REQUIREMENTS: Output the records as a numbered list, skipping blank lines, for the stretch that opens with the line containing "The width and" and closes with the line containing "Action: [x=434, y=262]", both ends included. List only those lines.

RECORD EXCERPTS:
# # # # # # #

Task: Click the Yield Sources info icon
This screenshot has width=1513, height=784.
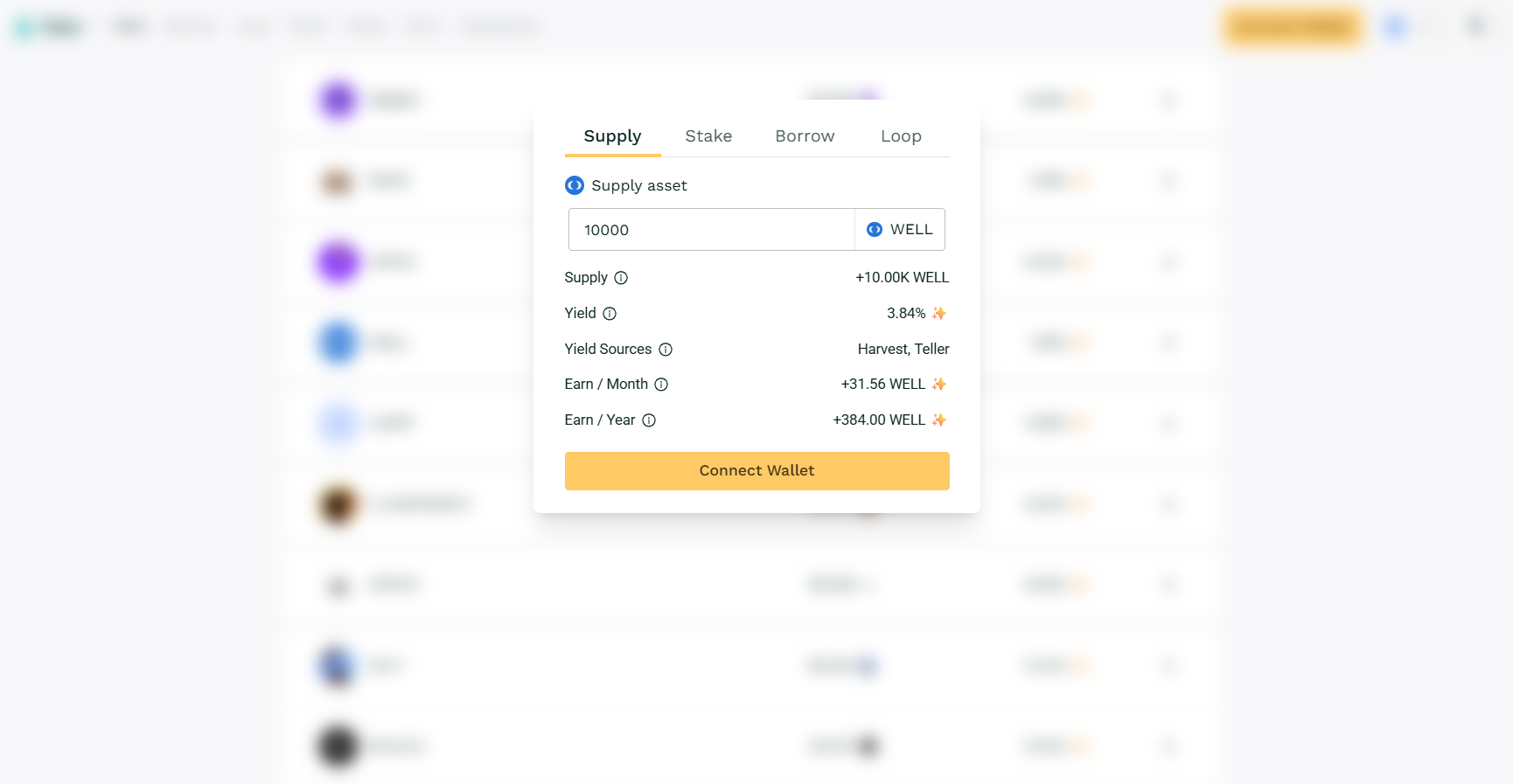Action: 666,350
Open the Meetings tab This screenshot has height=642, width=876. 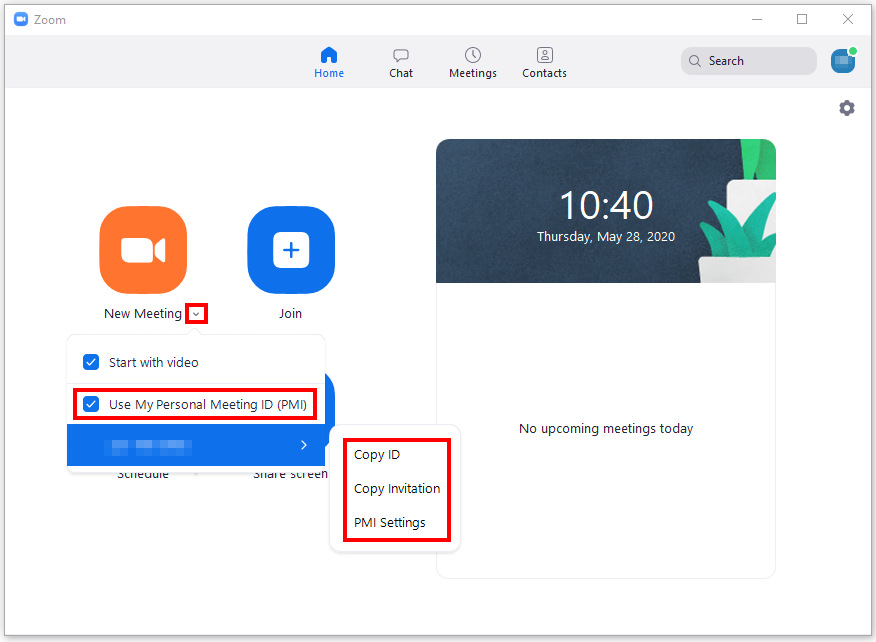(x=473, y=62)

# # # # # # #

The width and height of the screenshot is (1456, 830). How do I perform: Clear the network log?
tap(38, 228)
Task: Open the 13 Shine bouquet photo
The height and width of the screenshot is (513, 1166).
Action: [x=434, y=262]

# # # # # # #

TASK ANSWER:
1. The width and height of the screenshot is (1456, 830). How do I perform: Clear the network log?
2. tap(38, 228)
3. Task: Open the 13 Shine bouquet photo
4. The height and width of the screenshot is (513, 1166).
5. Action: [x=434, y=262]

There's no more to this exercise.